Problem is, it's too damn expensive.

This past January on a Tuesday night, the 47-year-old property manager drove his gray Kia sedan to South Beach to pick up his partner, who was finishing work on Lincoln Road. Their dog, Polo, was along for the ride.

When Gold exited the car to pay the parking machine, it didn't seem to work. So he and Polo walked a short distance to access another. By the time they returned, a meter officer had rolled up and was writing an $18 ticket.

Gold tried to explain, but the officer, Gustavo Cabana, ignored his entreaties. The ticket is stamped 11:39 p.m.

Most people would have given up there. Gold persevered. He sent a letter asking that the fine be dropped. No such luck. He attended a hearing, but the presiding officer, Susan Klock, didn't want to listen to his complaints. Before he could even make his case, he says, she turned him down. On May 3, he received a note that there would be a new fee: $45.

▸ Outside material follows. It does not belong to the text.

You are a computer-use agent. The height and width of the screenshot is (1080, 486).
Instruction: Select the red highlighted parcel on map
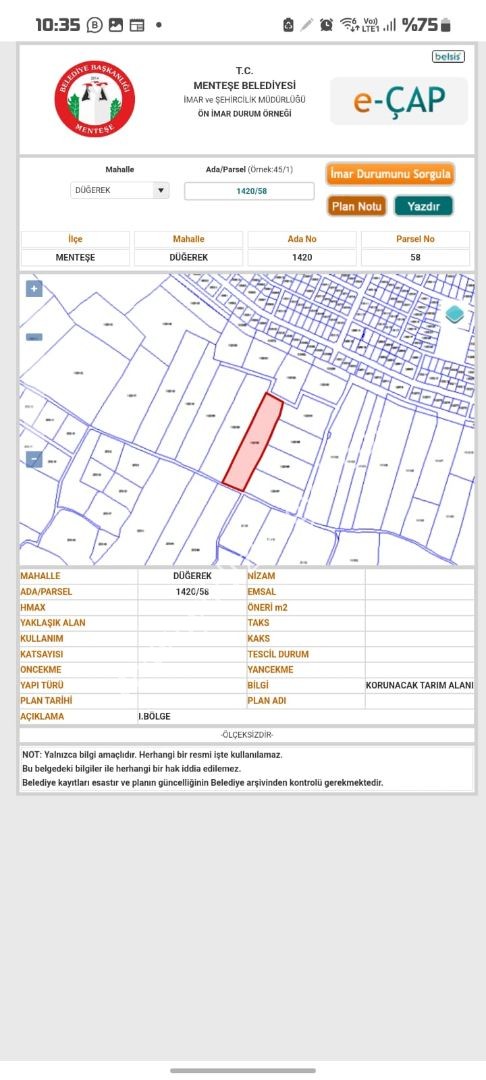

He penned an eloquent letter to Miami Beach. "I do not accept the injustice of this kind of indiscriminate oppression," he wrote, sounding like Thomas Paine. "At what cost to our community are we so driven to obtain revenue that we penalize our hardworking citizens even whilst they attempt to abide by regulations?"

Bureaucrats sympathized but couldn't help, he says.

So Gold sent an appeal to the appellate court. On May 8, the answer came back: An appeal would cost $383.

"Why don't they just walk up to people on the street and demand money from them?" Gold says. "They refuse to take responsibility."